15556 Background: The objective of this study was to evaluate the antitumor, survival, and adverse effects of hepatic arterial infusion chemotherapy using cisplatin in patients with advanced hepatocellular carcinoma (HCC) and portal vein tumor thrombosis (PVTT). Methods: Twenty-five patients with advanced HCC with PVTT in the main or first branch who had no prior chemotherapy, with measurable lesions, adequate liver and renal function, and adequate bone marrow reserve, were enrolled. A dose of 65 mg/m2 cisplatin was administered from the proper hepatic artery. Treatment was repeated every 4 to 6 weeks for a maximum of six courses, if there was no evidence of tumor progression or unacceptable toxicity. The primary end-point was the tumor response to this regimen, and the secondary end-point was toxicity, survival and progression-free survival.

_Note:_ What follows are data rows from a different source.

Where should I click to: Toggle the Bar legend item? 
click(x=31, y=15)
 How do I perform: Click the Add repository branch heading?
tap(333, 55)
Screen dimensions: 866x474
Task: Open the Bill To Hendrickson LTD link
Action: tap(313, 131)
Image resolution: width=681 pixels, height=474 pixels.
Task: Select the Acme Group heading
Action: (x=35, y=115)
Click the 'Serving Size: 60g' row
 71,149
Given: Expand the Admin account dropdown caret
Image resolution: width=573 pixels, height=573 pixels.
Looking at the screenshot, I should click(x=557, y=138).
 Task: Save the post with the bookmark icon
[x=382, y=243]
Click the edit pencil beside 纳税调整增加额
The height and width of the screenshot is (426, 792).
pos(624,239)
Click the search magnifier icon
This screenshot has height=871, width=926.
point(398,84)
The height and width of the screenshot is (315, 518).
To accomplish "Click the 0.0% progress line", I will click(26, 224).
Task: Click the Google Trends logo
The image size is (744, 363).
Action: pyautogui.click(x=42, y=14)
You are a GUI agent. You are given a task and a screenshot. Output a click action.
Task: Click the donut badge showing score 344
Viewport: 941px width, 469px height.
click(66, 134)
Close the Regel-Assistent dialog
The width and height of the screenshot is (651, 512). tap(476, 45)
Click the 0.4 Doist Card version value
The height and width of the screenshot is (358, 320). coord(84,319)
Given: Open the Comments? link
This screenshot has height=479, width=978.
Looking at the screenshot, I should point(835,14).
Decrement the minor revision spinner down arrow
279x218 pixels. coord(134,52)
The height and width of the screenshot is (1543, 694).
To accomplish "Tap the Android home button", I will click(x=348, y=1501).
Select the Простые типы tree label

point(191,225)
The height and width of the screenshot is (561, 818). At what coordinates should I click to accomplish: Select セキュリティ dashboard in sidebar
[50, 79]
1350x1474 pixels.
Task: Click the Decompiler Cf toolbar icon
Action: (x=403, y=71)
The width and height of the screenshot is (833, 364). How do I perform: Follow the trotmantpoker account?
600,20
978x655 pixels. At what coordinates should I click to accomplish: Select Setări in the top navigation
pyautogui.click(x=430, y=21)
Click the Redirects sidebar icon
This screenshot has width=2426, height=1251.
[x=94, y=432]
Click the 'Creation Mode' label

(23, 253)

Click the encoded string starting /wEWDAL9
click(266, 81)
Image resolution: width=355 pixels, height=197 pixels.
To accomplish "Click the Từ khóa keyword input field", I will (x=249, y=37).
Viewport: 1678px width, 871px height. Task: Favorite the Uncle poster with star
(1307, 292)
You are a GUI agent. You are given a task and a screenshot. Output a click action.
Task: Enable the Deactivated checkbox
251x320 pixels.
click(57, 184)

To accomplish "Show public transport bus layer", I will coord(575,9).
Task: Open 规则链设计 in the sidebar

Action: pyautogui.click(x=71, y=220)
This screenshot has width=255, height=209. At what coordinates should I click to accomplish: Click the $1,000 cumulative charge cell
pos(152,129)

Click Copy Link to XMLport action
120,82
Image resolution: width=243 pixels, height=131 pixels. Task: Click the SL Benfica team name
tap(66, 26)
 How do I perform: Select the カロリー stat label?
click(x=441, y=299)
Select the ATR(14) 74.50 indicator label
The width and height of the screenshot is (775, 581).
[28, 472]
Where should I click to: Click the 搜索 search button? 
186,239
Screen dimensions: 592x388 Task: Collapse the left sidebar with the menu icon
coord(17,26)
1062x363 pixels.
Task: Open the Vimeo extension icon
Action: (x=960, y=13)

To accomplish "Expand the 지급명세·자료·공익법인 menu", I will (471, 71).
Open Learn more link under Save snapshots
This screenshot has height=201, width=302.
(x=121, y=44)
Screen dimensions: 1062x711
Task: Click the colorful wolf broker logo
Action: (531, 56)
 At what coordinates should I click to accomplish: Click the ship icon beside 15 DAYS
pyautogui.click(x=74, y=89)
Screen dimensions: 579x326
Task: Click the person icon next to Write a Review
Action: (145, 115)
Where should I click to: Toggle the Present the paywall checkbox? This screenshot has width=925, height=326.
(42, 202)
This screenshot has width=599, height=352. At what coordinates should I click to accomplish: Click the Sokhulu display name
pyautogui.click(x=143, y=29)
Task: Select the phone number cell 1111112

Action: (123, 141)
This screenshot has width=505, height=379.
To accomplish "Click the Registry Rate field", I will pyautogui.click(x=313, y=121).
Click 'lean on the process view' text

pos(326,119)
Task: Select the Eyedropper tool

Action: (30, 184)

Results: The median number of treatments was 3 (range: 1–6). Among the 25 enrolled patients, 1 (4%) achieved a complete response, 6 (24%) had a partial response, and the response rate was 28% (95% confidence interval: 12–49%). The serum AFP and PIVKA II levels were reduced by more than 50% in 44% and 68% of the patients who had shown a pretreatment level of 100 U/ml or greater and 100 mAU/ml or greater, respectively. The median survival time, 1-year survival rate and median progression-free survival for the patients as a whole were 10.3 months, 40.3%, and 4.4 months, respectively. The main grade 3 and 4 non-hematological toxicities of this treatment were elevation of the aspartate aminotransferase (44%) and alanine aminotransferase (24%) levels, but no grade 4 hematological toxicity was seen. These toxicities were generally brief and well tolerated. Conclusions: Hepatic arterial infusion chemotherapy with cisplatin has moderate activity with mild toxicity in HCC patients with PVTT, and this is expected to be confirmed in a prospective randomized controlled study. No significant financial relationships to disclose.